Do this:
Retype the portion of the SXML-transforms documentation below that starts with "The SXML transformations" and goes on through "(SRV:send-reply . fragments)".

— Start of Document section —

SXML-transforms (historical revision 28383)

You are looking at historical revision 28383 of this page. It may differ significantly from its current revision.

eggs

SXML-transforms

This is the sxml-transforms extension library for Chicken Scheme.

Description

The SXML transformations (to XML, SXML, and HTML) from the SSAX project

Documentation

This egg provides the SXML transforms available in the SSAX/SXML Sourceforge project. It incorporates one main module, and an auxiliary one:

sxml-transforms

SRV:send-reply

[procedure] (SRV:send-reply . fragments)

Output the FRAGMENTS to the current output port.

The fragments are a list of strings, characters, numbers, thunks, #f, #t -- and other fragments. The function traverses the tree depth-first, writes out strings and characters, executes thunks, and ignores #f and '(). The function returns #t if anything was written at all; otherwise the result is #f. If #t occurs among the fragments, it is not written out but causes the result of SRV:send-reply to be #t.

pre-post-order

[procedure] (pre-post-order tree bindings)

(See also pre-post-order*, which is preferred on Chicken.)

Traversal of an SXML tree or a grove: a <Node> or a <Nodelist>

A <Node> and a <Nodelist> are mutually-recursive datatypes that underlie the SXML tree:

    <Node> ::= (name . <Nodelist>) | "text string"

An (ordered) set of nodes is just a list of the constituent nodes:

    <Nodelist> ::= (<Node> ...)

— End of Document section —
— Start of Dataset extract —

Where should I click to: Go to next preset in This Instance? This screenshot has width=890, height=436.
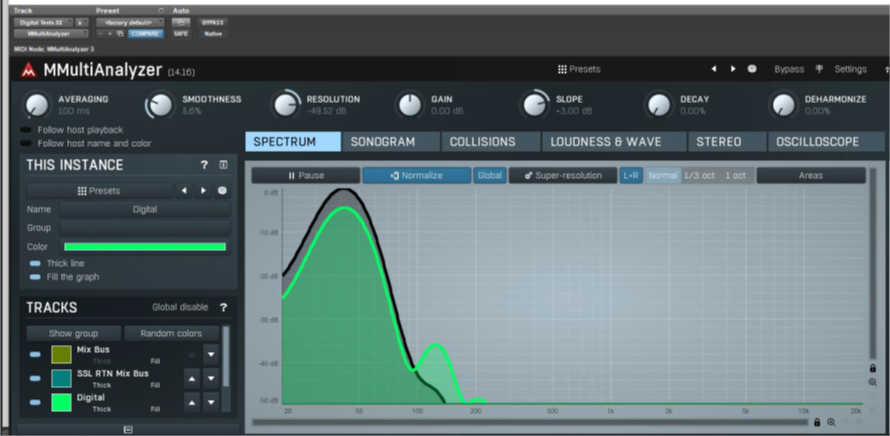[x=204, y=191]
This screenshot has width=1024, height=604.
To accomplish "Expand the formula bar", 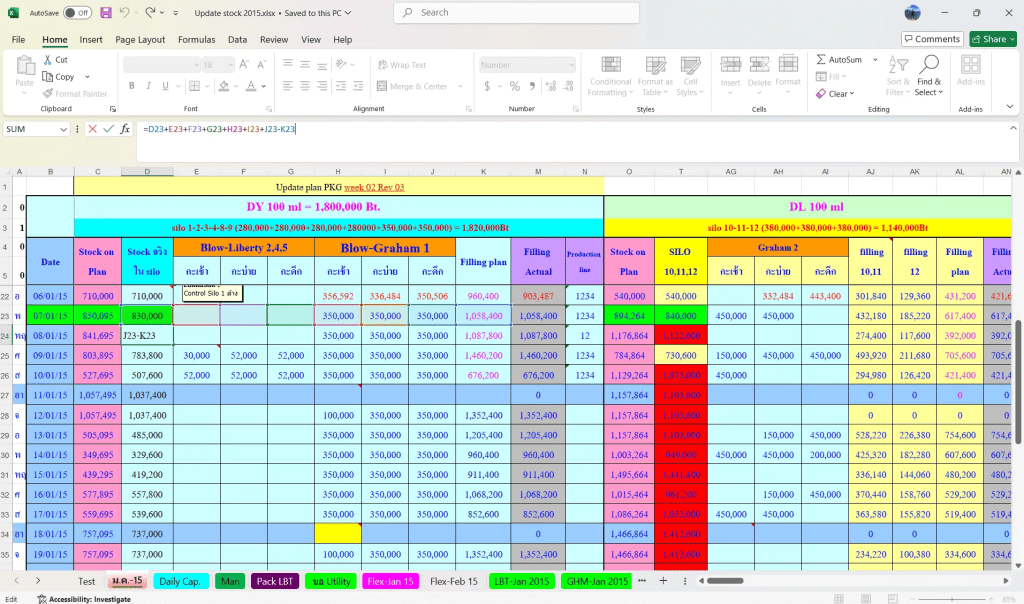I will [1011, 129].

— End of Dataset extract —

Exercise response:
The SXML transformations (to XML, SXML, and HTML) from the SSAX project

Documentation

This egg provides the SXML transforms available in the SSAX/SXML Sourceforge project. It incorporates one main module, and an auxiliary one:

sxml-transforms

SRV:send-reply

[procedure] (SRV:send-reply . fragments)